▶ QUESTIONS TO ANSWER
1. In the theatre review, for how long did the doctors continue CPR on Anna Bagenholm?
2. Reproduce word for word the part of the theatre review that opens with the words containing "Curious Directive are" and closes with "of their genes.".
3. Supply the next part of the theatre review of Your Last Breath, starting after its final sentence.
*** EXCERPT ***
Your Last Breath

Written by the ensemble
Curious Directive
Pleasance Dome

Curious Directive aim to create engaging science-themed theatre, and they've struck rich raw material in the real-life story of Anna Bagenholm, who experienced a near-miraculous survival after an extreme skiing accident caused her to be trapped, immobile, under ice in the remote Norwegian mountains. Pinioned like this for 80 minutes, her body gradually froze and her heart stopped beating; but when she was pulled out and taken to the local hospital, the doctors obeyed the medical philosophy that "you're not dead until you're warm and dead", and so continued CPR for four hours until her body had thawed - and, amazingly, her heart started beating again.

Curious Directive are sparked by this story to explore the hinterland between life and death; metaphorically as well as actually, as their piece gives us a range of characters who carry their personal griefs with them, and whose main question is how a person may survive after death in the minds of their loved ones and in the continuation of their genes.

It's an impressively multi-faceted piece, expanding a series of variations on the themes of love, death and inheritance. A nineteenth-century geographer is on a posting to the Norwegian mountains to plot the landscape for the first time. A woman in 2011 is on a journey to climb one of the mountains and scatter her dad's ashes at the top (and to escape from her faltering relationship with her fiance). A man in 2034 is launching a new medical initiative to save lives by putting injured people in frozen suspended animation to give doctors more time to work on their wounds - as first discovered through Anna Bagenholm, and as used to save the man's own life when he was a baby. And snippets of audio interview with Anna are interspersed throughout.

Unfortunately the stories produce somewhat diminishing returns. The story of Nicholas, the Victorian cartographer, is very moving as, eking out a survival in the harsh mountain landscape, he thinks of his wife and infant son back home, wonders if he'll see them again or if ultimately they, rather than the map he's making, will be his legacy.

The modern-day story of Freija, escaping her city life and trekking the mountains with a Norwegian guide whom she is increasingly attracted to, has sympathetic elements. But the future-set story of Christopher, launching the new medical centre while grieving for his recently deceased mother, lacks the specificity that would be needed to make us care about him.
*** DATASET CONTENT ***
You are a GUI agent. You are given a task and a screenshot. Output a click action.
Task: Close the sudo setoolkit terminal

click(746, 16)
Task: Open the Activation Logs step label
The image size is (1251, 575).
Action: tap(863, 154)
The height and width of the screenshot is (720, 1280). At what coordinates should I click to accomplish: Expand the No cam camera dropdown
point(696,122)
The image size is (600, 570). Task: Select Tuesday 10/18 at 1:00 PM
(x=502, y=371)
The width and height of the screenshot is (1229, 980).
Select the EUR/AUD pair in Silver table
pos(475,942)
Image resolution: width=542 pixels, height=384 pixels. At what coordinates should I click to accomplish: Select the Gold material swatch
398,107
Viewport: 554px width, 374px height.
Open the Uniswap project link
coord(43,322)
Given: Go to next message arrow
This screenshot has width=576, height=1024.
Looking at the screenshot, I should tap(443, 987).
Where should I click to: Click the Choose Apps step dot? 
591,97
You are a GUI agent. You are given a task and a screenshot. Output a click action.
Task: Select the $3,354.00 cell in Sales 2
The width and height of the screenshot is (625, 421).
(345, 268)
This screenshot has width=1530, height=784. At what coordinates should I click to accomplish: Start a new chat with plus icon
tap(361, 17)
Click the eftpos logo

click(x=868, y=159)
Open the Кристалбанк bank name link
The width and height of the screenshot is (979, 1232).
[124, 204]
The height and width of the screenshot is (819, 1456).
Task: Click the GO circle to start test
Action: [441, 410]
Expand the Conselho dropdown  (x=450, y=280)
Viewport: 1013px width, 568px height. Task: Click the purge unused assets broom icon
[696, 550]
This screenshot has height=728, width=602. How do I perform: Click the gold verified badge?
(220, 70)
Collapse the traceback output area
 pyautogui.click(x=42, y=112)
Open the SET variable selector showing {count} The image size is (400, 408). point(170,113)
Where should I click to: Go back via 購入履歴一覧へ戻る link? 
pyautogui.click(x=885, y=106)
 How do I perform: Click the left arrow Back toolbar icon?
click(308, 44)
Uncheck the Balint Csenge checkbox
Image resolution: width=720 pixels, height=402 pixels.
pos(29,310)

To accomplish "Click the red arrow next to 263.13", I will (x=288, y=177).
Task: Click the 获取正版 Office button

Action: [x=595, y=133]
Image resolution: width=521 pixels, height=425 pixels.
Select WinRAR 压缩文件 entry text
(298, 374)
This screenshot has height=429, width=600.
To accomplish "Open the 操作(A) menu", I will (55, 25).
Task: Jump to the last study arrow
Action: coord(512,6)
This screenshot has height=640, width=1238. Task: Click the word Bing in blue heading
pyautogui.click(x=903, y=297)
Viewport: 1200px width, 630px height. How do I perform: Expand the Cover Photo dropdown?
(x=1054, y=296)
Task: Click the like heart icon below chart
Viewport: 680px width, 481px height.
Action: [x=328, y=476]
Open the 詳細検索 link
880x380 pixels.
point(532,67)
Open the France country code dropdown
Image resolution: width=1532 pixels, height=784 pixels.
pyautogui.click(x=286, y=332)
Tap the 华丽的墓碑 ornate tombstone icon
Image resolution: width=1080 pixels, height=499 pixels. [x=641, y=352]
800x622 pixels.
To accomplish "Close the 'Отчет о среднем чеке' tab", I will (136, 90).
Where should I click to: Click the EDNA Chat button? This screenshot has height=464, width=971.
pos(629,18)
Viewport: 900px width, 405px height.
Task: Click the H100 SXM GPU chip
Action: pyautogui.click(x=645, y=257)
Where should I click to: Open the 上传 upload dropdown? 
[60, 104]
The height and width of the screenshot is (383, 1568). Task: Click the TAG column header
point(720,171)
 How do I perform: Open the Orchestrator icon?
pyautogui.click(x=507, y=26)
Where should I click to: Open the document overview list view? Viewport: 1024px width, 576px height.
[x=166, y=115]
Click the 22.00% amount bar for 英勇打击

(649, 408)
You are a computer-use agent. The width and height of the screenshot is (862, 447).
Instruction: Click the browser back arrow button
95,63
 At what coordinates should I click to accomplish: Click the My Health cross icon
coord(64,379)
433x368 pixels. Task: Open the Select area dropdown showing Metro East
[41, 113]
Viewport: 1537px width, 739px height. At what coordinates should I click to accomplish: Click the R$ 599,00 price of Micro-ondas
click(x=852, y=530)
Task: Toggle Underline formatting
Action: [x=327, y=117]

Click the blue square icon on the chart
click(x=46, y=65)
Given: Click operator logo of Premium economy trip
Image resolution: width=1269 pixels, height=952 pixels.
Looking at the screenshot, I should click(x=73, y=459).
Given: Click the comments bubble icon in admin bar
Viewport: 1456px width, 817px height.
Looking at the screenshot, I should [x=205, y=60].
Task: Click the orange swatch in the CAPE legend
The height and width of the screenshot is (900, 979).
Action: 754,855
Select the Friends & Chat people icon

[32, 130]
***
▶ ANSWER LIST
1. They continued CPR for four hours, until her body had thawed.

2.
Curious Directive are sparked by this story to explore the hinterland between life and death; metaphorically as well as actually, as their piece gives us a range of characters who carry their personal griefs with them, and whose main question is how a person may survive after death in the minds of their loved ones and in the continuation of their genes.

3.
There's almost no conflict in any of the stories, aside from man's conflict with nature and with mortality; I do feel the company missed an opportunity to delve into some of the thornier human issues surrounding such advances in science and technology. How do people feel in the future about this new suspended-animation technique - are there protesters who argue that it is effectively killing people? What will be the impact for 19th-century Norwegians of their land being definitively mapped for the first time?

As it is, we get an involving and well-performed montage illustrating the desired points - a dramatised science documentary with living graphics - that doesn't quite have the intellectual sophistication that companies like Complicite bring to their maths- and science-inspired work. It is intelligently written though. An ancient Norwegian mountain song is nicely described as "a holographic multi-dimensional map of feeling", the idea being that the song doesn't so much describe the object, it is the object; a concept that's neatly echoed in visual terms when Nicholas's map-making is shown through coloured strings stretched across the stage, which are manipulated into tented peaks and twisting angles to become the physical landscape they are meant to represent.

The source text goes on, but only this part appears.